Return, word for word, only the lines of the data below that lie between the line with "Given: Click the Cancel link" and the line with "Open the 数据源", those two lines included.

═══

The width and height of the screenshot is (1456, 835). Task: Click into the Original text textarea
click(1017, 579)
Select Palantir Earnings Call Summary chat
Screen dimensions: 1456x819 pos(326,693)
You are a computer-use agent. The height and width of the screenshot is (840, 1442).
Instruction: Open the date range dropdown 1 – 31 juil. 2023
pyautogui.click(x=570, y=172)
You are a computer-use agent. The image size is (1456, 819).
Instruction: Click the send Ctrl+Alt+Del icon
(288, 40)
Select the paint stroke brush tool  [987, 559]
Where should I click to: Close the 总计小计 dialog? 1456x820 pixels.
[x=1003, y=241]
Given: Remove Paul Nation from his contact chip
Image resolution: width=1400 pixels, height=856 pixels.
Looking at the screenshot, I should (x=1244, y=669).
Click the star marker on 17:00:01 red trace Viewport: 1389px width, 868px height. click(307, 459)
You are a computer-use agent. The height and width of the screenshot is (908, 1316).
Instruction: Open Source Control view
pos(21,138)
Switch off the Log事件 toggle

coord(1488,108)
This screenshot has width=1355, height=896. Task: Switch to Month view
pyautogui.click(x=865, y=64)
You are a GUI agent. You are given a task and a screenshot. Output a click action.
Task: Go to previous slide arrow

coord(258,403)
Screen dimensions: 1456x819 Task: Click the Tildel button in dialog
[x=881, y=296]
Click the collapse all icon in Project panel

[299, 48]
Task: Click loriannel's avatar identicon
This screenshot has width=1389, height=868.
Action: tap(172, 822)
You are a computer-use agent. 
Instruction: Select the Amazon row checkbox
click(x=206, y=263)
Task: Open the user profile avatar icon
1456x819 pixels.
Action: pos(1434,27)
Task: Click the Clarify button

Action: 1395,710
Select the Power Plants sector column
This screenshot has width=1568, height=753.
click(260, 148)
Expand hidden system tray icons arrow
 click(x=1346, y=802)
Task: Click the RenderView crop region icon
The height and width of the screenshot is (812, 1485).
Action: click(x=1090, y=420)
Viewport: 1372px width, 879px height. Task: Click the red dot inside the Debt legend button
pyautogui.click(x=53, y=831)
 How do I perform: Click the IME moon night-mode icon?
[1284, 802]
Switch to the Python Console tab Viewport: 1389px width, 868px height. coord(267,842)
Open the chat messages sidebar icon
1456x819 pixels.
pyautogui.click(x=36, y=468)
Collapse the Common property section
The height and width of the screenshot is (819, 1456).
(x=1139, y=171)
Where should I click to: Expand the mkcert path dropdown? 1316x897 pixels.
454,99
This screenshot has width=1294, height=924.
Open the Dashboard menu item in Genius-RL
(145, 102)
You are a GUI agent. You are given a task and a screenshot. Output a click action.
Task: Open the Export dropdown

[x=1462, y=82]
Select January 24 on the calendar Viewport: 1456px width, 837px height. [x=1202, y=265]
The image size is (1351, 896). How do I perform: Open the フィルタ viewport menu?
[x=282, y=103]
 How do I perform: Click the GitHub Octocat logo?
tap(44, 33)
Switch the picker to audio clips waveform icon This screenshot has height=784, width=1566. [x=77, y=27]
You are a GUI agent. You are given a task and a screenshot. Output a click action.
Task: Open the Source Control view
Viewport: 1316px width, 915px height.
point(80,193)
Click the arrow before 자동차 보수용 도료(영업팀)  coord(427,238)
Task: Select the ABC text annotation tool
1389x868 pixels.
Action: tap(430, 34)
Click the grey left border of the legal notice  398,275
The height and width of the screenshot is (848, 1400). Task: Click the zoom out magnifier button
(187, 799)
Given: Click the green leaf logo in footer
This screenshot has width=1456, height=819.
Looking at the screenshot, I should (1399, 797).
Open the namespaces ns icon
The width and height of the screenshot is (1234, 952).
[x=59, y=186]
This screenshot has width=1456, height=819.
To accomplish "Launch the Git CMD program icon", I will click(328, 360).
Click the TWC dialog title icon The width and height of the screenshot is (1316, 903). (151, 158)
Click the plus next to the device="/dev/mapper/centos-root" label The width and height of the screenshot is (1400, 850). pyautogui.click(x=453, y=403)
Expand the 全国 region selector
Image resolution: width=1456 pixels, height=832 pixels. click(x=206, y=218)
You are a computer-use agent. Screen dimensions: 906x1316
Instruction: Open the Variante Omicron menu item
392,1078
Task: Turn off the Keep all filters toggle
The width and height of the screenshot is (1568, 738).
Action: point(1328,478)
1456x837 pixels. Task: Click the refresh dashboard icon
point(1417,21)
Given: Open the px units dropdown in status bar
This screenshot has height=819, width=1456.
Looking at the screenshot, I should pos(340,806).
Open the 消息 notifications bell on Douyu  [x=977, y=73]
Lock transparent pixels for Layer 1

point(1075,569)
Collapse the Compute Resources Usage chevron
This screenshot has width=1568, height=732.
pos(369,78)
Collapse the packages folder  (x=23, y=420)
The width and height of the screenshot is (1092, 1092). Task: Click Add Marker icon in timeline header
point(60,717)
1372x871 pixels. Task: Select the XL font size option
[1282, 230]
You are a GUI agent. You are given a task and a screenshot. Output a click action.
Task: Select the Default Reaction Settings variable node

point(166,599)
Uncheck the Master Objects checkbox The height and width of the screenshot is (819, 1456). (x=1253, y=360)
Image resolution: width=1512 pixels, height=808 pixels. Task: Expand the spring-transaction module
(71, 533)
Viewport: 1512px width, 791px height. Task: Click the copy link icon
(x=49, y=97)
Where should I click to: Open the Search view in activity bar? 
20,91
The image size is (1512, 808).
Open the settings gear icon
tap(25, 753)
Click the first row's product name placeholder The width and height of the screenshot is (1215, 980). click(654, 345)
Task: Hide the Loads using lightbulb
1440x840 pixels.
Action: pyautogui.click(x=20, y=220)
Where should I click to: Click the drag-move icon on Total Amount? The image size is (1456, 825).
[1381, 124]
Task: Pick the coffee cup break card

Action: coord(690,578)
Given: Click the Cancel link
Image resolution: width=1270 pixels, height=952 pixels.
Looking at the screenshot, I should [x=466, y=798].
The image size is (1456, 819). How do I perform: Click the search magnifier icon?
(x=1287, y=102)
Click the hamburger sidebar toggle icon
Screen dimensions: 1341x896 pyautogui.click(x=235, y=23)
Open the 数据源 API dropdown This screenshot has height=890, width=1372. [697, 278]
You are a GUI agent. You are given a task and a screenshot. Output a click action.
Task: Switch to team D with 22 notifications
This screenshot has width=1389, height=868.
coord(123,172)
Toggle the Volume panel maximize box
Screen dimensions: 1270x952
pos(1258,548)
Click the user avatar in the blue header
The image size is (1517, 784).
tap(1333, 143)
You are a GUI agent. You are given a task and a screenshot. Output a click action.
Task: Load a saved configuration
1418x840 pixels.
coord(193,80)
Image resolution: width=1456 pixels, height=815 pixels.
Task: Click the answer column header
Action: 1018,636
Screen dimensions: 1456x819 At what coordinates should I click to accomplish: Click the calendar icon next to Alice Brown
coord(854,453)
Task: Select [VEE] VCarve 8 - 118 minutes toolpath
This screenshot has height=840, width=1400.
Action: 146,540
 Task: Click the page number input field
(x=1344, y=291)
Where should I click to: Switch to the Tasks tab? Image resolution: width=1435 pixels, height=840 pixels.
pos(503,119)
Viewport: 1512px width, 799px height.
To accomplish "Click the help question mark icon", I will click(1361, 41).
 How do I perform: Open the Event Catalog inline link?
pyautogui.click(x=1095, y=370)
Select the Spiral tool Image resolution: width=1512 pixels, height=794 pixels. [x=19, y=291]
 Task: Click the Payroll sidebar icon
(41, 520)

═══

#### [Solved exercise]
Given: Click the Cancel link
Image resolution: width=1270 pixels, height=952 pixels.
Looking at the screenshot, I should [x=466, y=798].
The image size is (1456, 819). How do I perform: Click the search magnifier icon?
(x=1287, y=102)
Click the hamburger sidebar toggle icon
Screen dimensions: 1341x896 pyautogui.click(x=235, y=23)
Open the 数据源 API dropdown This screenshot has height=890, width=1372. [697, 278]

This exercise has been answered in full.